When government representatives said they could not put a timeline on the introduction of the new religious freedom legislation, or revisiting the anti-discrimination legislation, Senator Rice noted that the students who were in Year 7 when the Prime Minister pledged to fix the problem would be in Year 11 before any action was taken.

just.equal spokesperson, Rodney Croome, said the government was guilty of failing to address the issue.

“Scott Morrison’s commitment could not have been clearer and the government’s dodging and weaving could not be more obvious.”

“Preventing school children from being discriminated against because of who they are is a simple commitment that doesn’t need in-depth inquiries, fancy amendments or cross referencing to other legislation.” Croome said.

“It just needs the will to prevent harm to LGBTQ young people, a will the government clearly lacks.”

Discrimination by faith-based schools against LGBTQ+ students is prohibited in Tasmania, the ACT, NT and Queensland, but allowed under the Federal Sex Discrimination Act. Student who are intersex however do have some protections.

just.equal say the proposed Religious Discrimination Bill allows increased discrimination in the name of religion against LGBTQ+ people, women, people with disability and others.

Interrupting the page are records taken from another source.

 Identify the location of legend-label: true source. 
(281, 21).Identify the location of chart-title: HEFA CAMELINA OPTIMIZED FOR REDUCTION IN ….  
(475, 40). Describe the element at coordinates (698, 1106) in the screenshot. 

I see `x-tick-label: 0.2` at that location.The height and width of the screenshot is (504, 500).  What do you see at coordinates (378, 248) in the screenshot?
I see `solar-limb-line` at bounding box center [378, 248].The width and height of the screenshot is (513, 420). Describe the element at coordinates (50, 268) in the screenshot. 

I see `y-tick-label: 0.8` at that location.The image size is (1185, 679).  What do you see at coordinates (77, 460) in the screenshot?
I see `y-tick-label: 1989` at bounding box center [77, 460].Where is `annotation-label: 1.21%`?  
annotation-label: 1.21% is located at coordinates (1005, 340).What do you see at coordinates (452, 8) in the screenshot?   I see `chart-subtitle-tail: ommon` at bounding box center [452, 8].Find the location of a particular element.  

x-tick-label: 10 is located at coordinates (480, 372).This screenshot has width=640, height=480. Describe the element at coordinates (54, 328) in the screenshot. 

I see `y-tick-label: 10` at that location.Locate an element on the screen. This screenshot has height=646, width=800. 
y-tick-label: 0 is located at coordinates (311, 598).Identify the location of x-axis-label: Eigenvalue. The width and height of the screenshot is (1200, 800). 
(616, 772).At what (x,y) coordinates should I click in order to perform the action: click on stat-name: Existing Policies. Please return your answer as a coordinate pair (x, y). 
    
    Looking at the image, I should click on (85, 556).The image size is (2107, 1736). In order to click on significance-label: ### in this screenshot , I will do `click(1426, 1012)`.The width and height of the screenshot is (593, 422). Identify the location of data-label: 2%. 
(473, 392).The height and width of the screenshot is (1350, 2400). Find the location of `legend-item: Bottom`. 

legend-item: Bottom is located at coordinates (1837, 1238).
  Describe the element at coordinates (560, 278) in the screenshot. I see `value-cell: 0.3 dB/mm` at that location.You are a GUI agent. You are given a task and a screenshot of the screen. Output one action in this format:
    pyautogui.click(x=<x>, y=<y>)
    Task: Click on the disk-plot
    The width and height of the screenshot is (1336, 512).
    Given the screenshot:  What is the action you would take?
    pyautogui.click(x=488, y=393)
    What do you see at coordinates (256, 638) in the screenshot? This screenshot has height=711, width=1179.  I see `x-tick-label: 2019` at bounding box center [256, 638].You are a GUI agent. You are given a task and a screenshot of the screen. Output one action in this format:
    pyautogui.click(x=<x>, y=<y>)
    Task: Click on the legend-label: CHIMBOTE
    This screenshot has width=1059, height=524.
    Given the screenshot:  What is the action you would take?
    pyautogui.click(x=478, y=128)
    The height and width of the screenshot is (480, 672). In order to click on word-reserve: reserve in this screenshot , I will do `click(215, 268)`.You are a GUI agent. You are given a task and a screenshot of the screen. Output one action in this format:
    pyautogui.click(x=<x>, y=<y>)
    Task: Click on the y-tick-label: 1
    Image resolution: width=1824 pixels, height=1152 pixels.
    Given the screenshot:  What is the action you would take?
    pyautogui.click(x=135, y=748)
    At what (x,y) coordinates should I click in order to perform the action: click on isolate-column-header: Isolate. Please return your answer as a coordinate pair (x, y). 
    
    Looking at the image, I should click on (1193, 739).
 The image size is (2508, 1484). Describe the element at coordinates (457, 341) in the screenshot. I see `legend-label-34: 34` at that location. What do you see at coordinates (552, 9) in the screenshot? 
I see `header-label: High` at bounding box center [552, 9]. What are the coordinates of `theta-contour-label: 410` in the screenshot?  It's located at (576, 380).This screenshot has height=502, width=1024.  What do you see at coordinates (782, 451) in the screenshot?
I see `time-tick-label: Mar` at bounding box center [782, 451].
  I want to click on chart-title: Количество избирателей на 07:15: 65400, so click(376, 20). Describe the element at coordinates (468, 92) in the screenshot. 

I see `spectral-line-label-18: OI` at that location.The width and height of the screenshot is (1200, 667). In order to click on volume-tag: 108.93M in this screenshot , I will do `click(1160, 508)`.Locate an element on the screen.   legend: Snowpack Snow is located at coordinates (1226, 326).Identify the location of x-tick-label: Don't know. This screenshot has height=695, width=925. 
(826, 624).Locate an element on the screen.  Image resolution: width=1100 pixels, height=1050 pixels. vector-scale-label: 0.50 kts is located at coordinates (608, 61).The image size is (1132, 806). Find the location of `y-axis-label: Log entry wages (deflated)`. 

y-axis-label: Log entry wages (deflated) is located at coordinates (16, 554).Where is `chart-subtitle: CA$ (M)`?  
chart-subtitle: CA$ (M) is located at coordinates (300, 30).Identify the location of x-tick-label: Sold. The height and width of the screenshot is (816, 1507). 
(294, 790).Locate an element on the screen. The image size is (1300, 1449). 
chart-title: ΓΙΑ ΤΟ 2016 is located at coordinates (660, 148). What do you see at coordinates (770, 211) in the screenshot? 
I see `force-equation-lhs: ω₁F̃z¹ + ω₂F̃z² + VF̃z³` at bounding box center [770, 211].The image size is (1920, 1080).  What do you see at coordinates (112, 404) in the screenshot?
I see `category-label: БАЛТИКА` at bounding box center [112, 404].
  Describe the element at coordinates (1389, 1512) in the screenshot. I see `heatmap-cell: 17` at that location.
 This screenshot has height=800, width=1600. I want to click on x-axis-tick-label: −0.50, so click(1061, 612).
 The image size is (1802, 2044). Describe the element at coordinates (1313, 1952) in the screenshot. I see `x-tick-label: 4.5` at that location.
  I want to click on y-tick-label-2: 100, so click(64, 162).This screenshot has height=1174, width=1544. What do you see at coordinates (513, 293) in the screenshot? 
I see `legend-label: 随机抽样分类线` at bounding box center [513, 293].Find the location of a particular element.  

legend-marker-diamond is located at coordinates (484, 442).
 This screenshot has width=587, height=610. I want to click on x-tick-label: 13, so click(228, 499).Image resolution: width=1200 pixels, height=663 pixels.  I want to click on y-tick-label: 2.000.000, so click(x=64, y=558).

Back in 2018 the Prime Minister said the issue would be fixed within a fortnight. Since making the commitment there have been several changes with Michaelia Cash taking over as Attorney General, and Queensland Senator Amanda Stoker being appointed as Assistant to the Attorney General.

Senator Stoker has previously spoken out against protections for LGBTQ+ students in religious schools. In 2018 Senator Stoker said the laws were needed to protect schools from activist children who might want to start up gay and lesbian clubs within schools.